Write out the full listing below exactly as given.

§

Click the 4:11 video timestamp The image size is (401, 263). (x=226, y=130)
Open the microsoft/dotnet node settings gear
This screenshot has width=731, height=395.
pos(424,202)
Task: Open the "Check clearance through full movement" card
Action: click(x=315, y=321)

§

**Exercise output**
Click the 4:11 video timestamp The image size is (401, 263). (x=226, y=130)
Open the microsoft/dotnet node settings gear
This screenshot has width=731, height=395.
pos(424,202)
Task: Open the "Check clearance through full movement" card
Action: click(x=315, y=321)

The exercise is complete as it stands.